→ FRAGMENTO SELECCIONADO:
◆ ◆ ◆ ◆
No es inexplicable. Los propios pasos del radicalismo han construido el laberinto en el que está encerrado. La ruptura con el liderazgo de hecho de Carrió y la decisión de apoyar la aprobación en general del Presupuesto y su discusión puntual tenían muchas posibilidades de alcanzar el éxito. Eventualmente habrían podido conseguir cambios en el proyecto oficial que habrían, seguramente, creado más problemas reales al Gobierno y, con toda seguridad, dejado mejor parado al partido y a su bloque de diputados. Es evidente que la interna radical no soportaba esa salida. También es evidente la capacidad extorsiva de la líder de la Coalición Cívica, cada vez más parecida a una estrella televisiva de reality show que a una dirigente política. Pero, desde la perspectiva radical, había un temor todavía mayor, el de la represalia mediática que habría sobrevenido. Especialmente porque la doble asociación simbólica que se esgrimió –el Pacto de Olivos y los sobornos del gobierno de De la Rúa a los senadores para aprobar la ley de precarización laboral– constituía un cóctel explosivo que amenazaba con la memoria de tiempos no muy bien recordados socialmente. Pactistas y corruptos: ése fue el título del chantaje de Carrió y su tropa. No lo resistió el radicalismo y prefirió perseverar en el camino de los últimos años.
◆ ◆ ◆ ◆
→ Datos recopilados:
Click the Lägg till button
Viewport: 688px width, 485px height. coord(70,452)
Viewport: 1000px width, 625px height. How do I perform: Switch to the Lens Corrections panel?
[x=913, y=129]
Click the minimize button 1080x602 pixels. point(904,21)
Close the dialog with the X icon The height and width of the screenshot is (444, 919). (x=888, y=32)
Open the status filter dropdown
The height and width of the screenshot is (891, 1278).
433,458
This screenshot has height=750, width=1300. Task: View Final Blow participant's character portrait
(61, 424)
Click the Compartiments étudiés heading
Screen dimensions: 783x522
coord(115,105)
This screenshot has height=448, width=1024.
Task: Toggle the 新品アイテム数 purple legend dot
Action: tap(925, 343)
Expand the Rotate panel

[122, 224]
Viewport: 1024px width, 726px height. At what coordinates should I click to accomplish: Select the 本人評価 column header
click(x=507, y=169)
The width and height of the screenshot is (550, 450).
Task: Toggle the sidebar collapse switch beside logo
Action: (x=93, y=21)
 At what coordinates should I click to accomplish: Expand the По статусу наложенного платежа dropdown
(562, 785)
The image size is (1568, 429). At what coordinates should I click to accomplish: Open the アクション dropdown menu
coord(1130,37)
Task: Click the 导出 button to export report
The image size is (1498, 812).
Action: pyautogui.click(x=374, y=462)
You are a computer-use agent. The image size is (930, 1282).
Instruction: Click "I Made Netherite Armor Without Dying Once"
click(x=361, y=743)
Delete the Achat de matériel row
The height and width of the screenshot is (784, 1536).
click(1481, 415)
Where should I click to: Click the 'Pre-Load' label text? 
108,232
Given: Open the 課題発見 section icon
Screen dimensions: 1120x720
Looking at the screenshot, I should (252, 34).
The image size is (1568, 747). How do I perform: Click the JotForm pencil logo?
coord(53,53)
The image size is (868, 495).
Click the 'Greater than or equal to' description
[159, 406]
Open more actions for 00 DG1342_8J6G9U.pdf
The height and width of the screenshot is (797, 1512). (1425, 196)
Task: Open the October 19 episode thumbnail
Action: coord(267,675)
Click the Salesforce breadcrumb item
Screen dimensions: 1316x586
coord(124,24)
◆ ◆ ◆ ◆
→ PREGUNTAS DE REPASO:
A – Responde según el fragmento sobre el radicalismo:
(i) ¿Con el liderazgo de hecho de quién rompió el radicalismo?
(ii) ¿A qué se parece cada vez más la líder de la Coalición Cívica?
(iii) ¿Qué título tuvo el chantaje de Carrió y su tropa?
B – Convierte en una lista breve el párrafo del fragmento sobre el radicalismo que empieza con «No es inexplicable» y conserva sus datos principales.

→ LISTA DE RESPUESTAS:
A –
(i) Con el de Carrió.
(ii) A una estrella televisiva de reality show.
(iii) «Pactistas y corruptos».

B –
- Los propios pasos del radicalismo construyeron el laberinto en el que está encerrado.
- Romper con el liderazgo de hecho de Carrió, apoyar la aprobación en general del Presupuesto y discutirlo en forma puntual tenían muchas posibilidades de éxito.
- Eso podría haber conseguido cambios en el proyecto oficial, con más problemas para el Gobierno y una mejor posición para el partido y su bloque de diputados.
- La interna radical no soportaba esa salida, y la líder de la Coalición Cívica mostró su capacidad extorsiva.
- El mayor temor radical era la represalia mediática, por la doble asociación con el Pacto de Olivos y con los sobornos del gobierno de De la Rúa a los senadores para aprobar la ley de precarización laboral.
- El radicalismo no resistió el chantaje de «Pactistas y corruptos» y prefirió seguir el camino de los últimos años.